United States sanctions against Iran are worsening an already-bad human rights situation in the country, with ordinary Iranians facing unemployment and medicine shortages as the economy contracts, a United Nations expert said on Wednesday.
Addressing a UN committee in New York, Javaid Rehman, the UN’s special rapporteur on the situation of human rights in Iran, said U.S. sanctions were wreaking havoc on the lives of ordinary Iranians.
“Over the past year, a number of distressing factors have negatively affected the overall human rights situation in the Islamic Republic of Iran,” said Rehman, a British-Pakistani law scholar.

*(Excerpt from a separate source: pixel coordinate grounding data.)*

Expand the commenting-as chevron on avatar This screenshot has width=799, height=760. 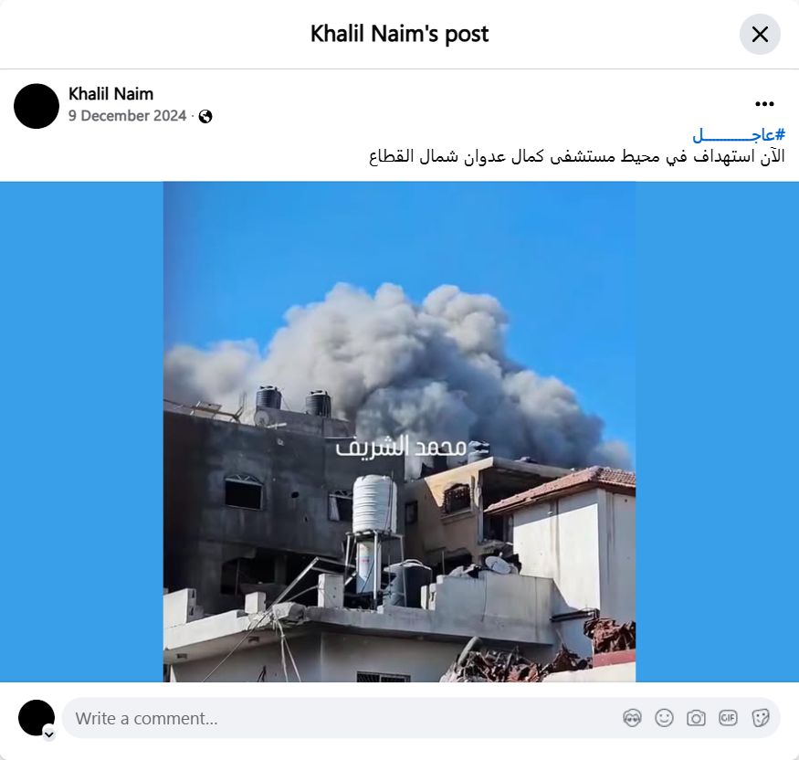49,734
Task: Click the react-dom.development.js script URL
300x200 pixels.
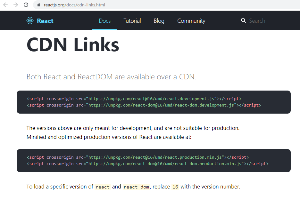Action: pyautogui.click(x=162, y=105)
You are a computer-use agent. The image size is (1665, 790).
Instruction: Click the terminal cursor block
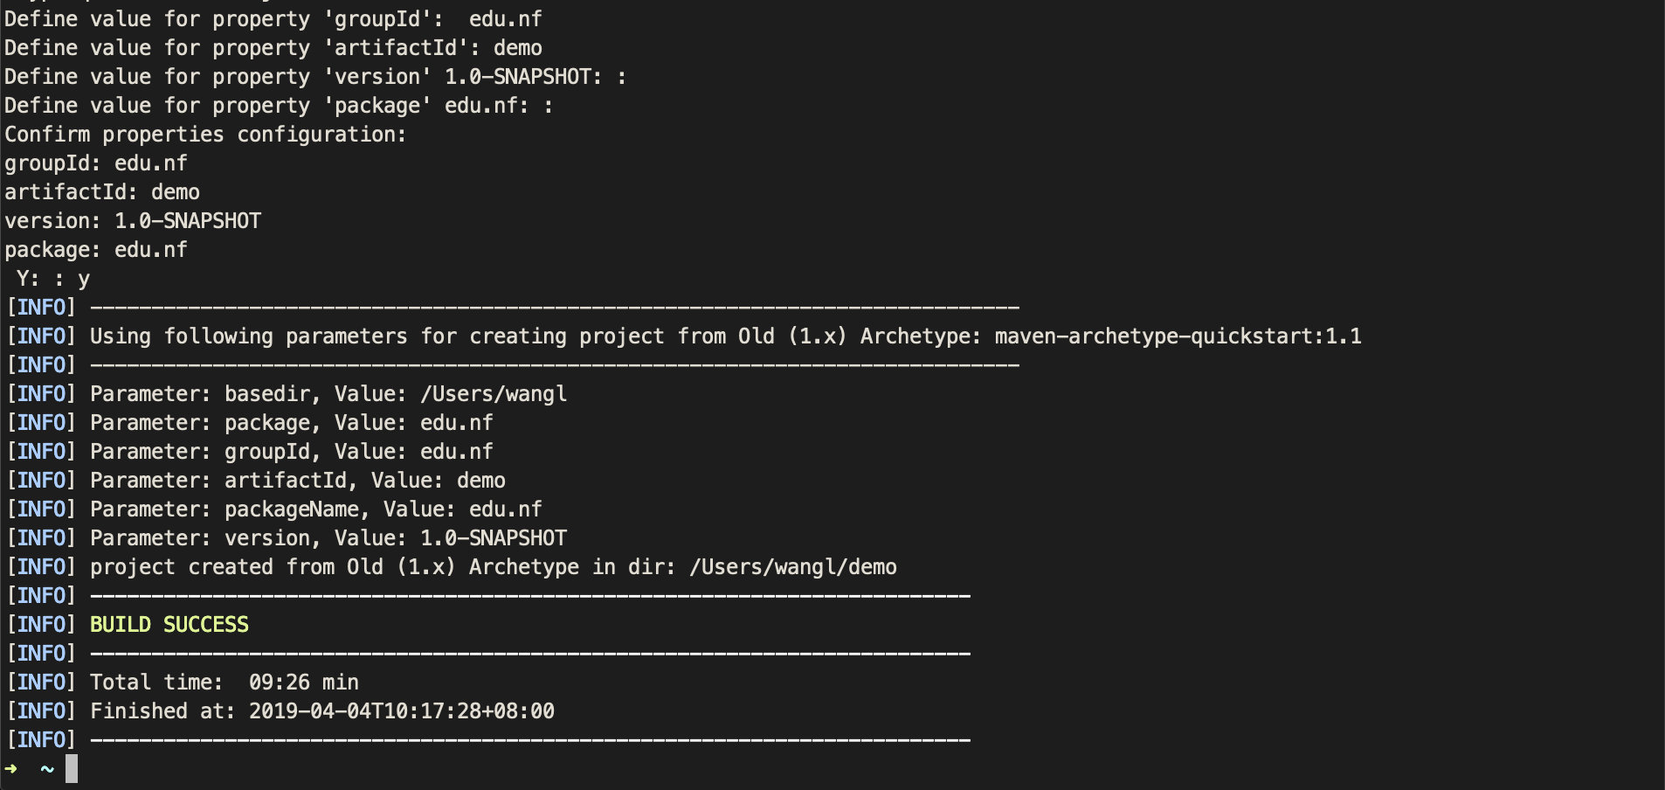coord(72,769)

“The economic situation in Iran continues to decline, worsened by the impact of sanctions, with serious consequences for the realization of economic and social rights.”
According to Rehman, Washington’s reimposition of sanctions on Iran last November has strangled Iran’s economy, making it hard for Iranians to access much-needed medical supplies and worsening already-high rates of joblessness.
Rehman highlighted a worryingly high number of executions in Iran, including of children, as well as the widespread persecution of Arab Ahwazis, Azerbaijani Turks, Kurds and other minority religious and ethnic groups.
U.S. President Donald Trump withdrew Washington from a 2015 multination nuclear deal with Iran and reimposed full sanctions on Tehran last year in what he calls a “maximum pressure” campaign to change the behavior of its ruling elite.
Brian Hook, the Trump administration’s special representative to Iran, says food and medical imports are exempt from sanctions. A lack of access to global markets, however, has led to shortages of some medical supplies, Rehman said.
Iranian President Hassan Rouhani and others have complained about the humanitarian impact of sanctions on ordinary Iranians, but the confirmation of these concerns by a UN official raised troubling questions about the US policy.